Based on recent research, the increase in unemployment during the COVID-19 pandemic is significantly higher than the increase during the period between 2007-2009, also known as the Great Recession. Which leads to this question: How will the coronavirus affect Social Security benefits? According to USA Today, there are signs that Social Security benefit cuts might happen sooner than you hope.
On the surface, there are two things you can look at to make an intelligent guess as to how the current climate might affect the Social Security program.
According to the CDC, the highest rates for death due to the coronavirus belong to the 65-years-old-and-above age bracket, the demographic that has the most to benefit from the program. If more people die in that age range, fewer people claim benefits, which might mean there would be more Social Security funds available for those senior citizens who are living.
You can also take a look at the effect of the coronavirus on jobs. In order to function, the Social Security Administration (SSA) mainly uses payroll taxes—also known as the Old-Age, Survivors, and Disability Insurance (OASDI) tax—paid by the currently employed to cover the benefits of today’s retirees.
Americans who have lost their jobs during the pandemic clearly have no wages to be taxed, so there’s a significantly lower amount of funds going into the program. Additionally, unemployed workers who belong to an older age bracket may be forced into retirement and decide to claim Social Security benefits earlier than they expected. These two scenarios make the possibility of sooner benefit cuts a lot more probable.
The future of Social Security depends on how the unemployment and death rates will fluctuate and whether COVID-19 will cause a long-term recession. According to a Penn Wharton Budget Model projection, given the assumption that tax rates remained the same and the coronavirus crisis never happened, the Social Security trust funds would run out in 2036. If the pandemic were to cause a recession, the projection changes to 2034 if the country recovers quickly and 2032 if it recovers slowly.
It also depends on what steps the government takes in the next 10 years to shore up Social Security.

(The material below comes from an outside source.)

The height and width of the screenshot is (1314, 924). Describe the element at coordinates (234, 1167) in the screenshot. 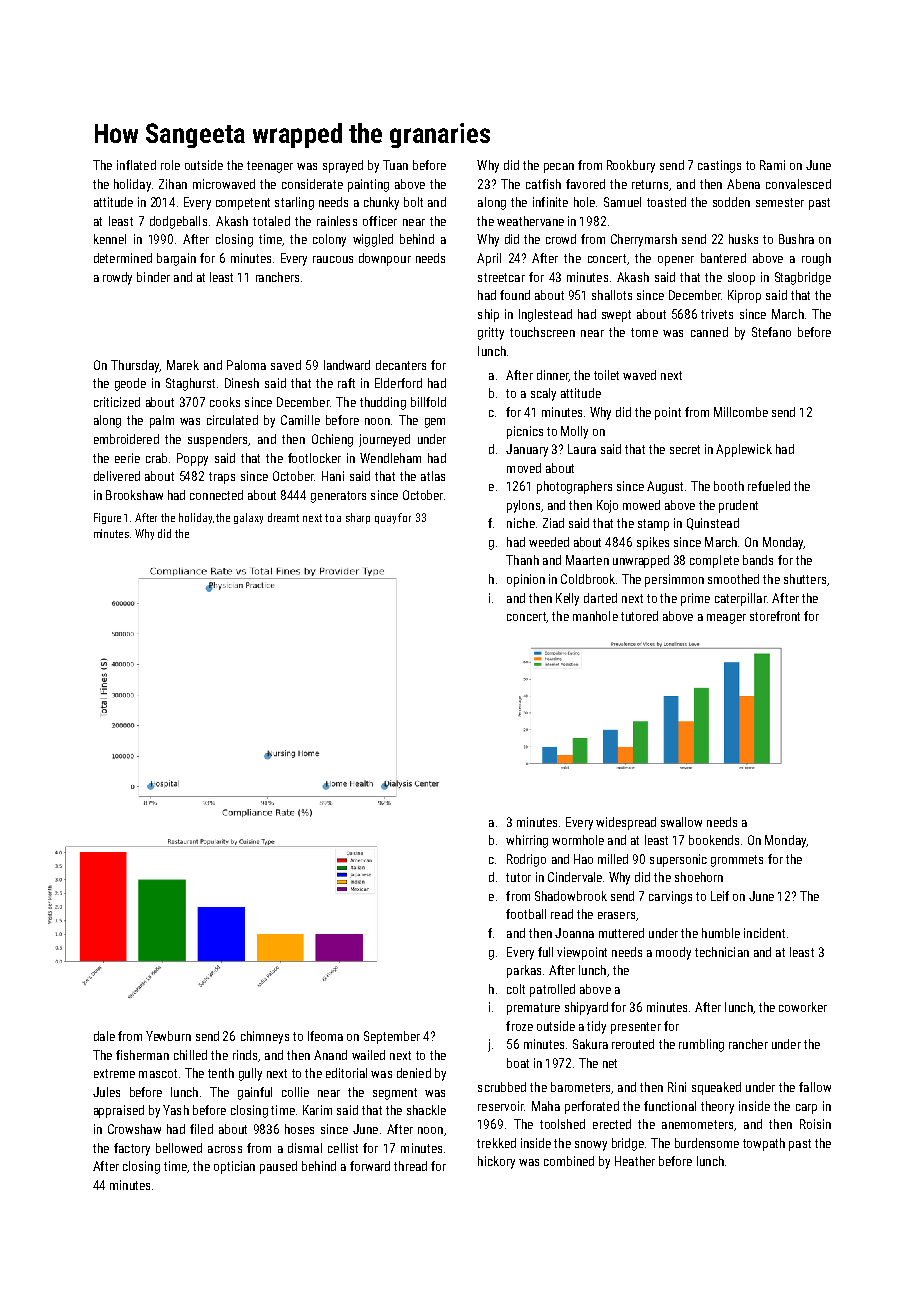

I see `optician` at that location.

President Trump’s constant push for a payroll tax cut is hardly helpful to those most in need at this time—while it offers workers more take-home pay, it also reduces contributions to federal programs that are important in the age of quarantine, such as Medicare and Social Security. Also, a payroll tax cut obviously wouldn’t help anybody who has lost their job and is no longer on a payroll.
Although the Social Security program is, as of now, not on the brink and current beneficiaries are not at risk of losing their payouts, the wisest course of action is to prepare for the worst-case scenario. If you are lucky enough to still have a job, increasing your retirement fund contributions seems like a good place to start, as well as considering delaying retirement to increase your Social Security payouts later on. According to SimpleWise’s July 2020 Retirement Confidence Index, one in five Americans are now planning to delay claiming their retirement benefits.